→ **Exercise aim**
Transcribe the stretch of the article on Lil Nas X's album "MONTERO" from "Of course this" through "for seventeen weeks.".

→ **Excerpt**
“MONTERO” makes meteor-sized impact

Lil Nas X’s debut album, “MONTERO,” dropped at the current peak of his career, and the discourse it has created is ever-present in music discussions today.

Lil Nas X is one of the most widespread, provocative and markedly successful artists to come from the current era of TikTok stardom and highly circulated yet short-lived viral hits. Alongside his contemporaries Doja Cat, Olivia Rodrigo and MeganTheeStallion, Lil Nas X has engineered a type of self-sustaining success propagated by his unique social media presence, and increasingly outlandish marketing techniques.

Of course this begged the question if his stardom was just a flash in the pan, which is easy to think because “Old Town Road” was a sort of a lightning-in-a-bottle situation. It had this whole marketing push thanks in part to Billboard’s own controversy of removing the song from the country charts, and the subsequent collaboration with “Achy Breaky Heart” songwriter Billy Ray Cyrus catapulting the song back to the top for seventeen weeks.

→ **Recorded information**
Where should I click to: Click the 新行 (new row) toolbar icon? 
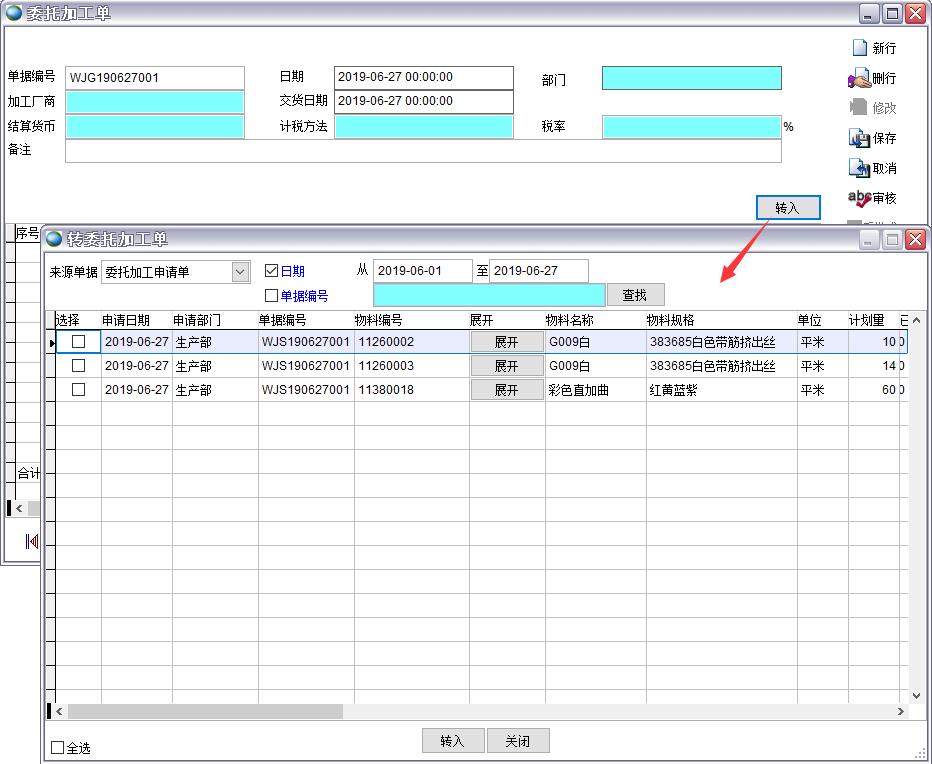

→ **Reply to the exercise**
Of course this begged the question if his stardom was just a flash in the pan, which is easy to think because “Old Town Road” was a sort of a lightning-in-a-bottle situation. It had this whole marketing push thanks in part to Billboard’s own controversy of removing the song from the country charts, and the subsequent collaboration with “Achy Breaky Heart” songwriter Billy Ray Cyrus catapulting the song back to the top for seventeen weeks.